We Are The Dreamers is a solid example of what “texture” means. Every song is layer after layer of vocals and instrument, shown off in a spacey, and slow paced format. As each melody is fed through your speakers, you find yourself slowly wrapped in a blanket of harmony. All of the sounds blend together to create a final piece. The Stargazer Lilies display this talent particularly well in their song, “How We Lost.” The rhythmic drum sounds off while a deep, humming bass adds a certain ambiance. The soaring vocals further create an incredible sound. When the song finishes, you are left feeling like you were teleported to another dimension if just for a brief few minutes. The band follows this format for much of the album as well. Each track is a series of melodies that form one, almost otherworldly experience.
Unfortunately, The Stargazer Lilies seemingly mess everything up, by doing everything right.
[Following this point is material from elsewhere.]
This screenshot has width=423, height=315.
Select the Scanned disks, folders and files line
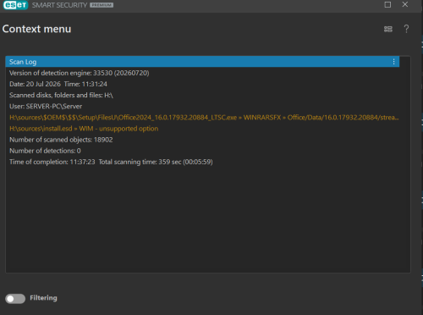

In most ambient albums, you are left with songs that seem to go on forever with no real dynamic. It’ll be the same droning tones for ten minutes at a time. If you’re into that, fine, but most people like at least a little more substance. This is where Stargazer Lilies did things right; their music is more than just the sound of a refrigerator humming in the background. There’s actual melodies, harmonies, and texture. Better yet, they keep each song relatively short as not to let things get stale. So how is this bad? Remember those old compilation album commercials that featured a ten second clip of various songs? Imagine taking that ten second clip, and stretching it out for three minutes. Obviously the songs do change a bit, but there’s never a single phrase that really feels fresh. The entirety of We Are The Dreamers feels like a slow motion, deja vu nightmare.
On the bright side, sometimes The Stargazer Lilies seem to know exactly what to do. For instance, the solo in “Undone” is closer to a dream come true. It’s a much needed dash of psychedelic influence. Again, the band hits that sweet spot in the seventh track, “Light of Day.” A far huskier sound manifests itself, and rather than the dreamy, higher pitched voices you’ve grown used to, you get something a little different. Towards the end of the song, things get a little more involved again and the guitar makes another solo appearance. The Stargazer Lilies really seem to shine most when they put more focus on instrumentation.
The Stargazer Lilies have taken the ambient genre and repackaged it. What usually ends up being long, patience-testing build ups has been turned into a no nonsense reiteration. Don’t be shy, give We Are The Dreamers a listen. Ambient fan or not, the album is accessible enough, yet still well composed enough to be enjoyed by everyone.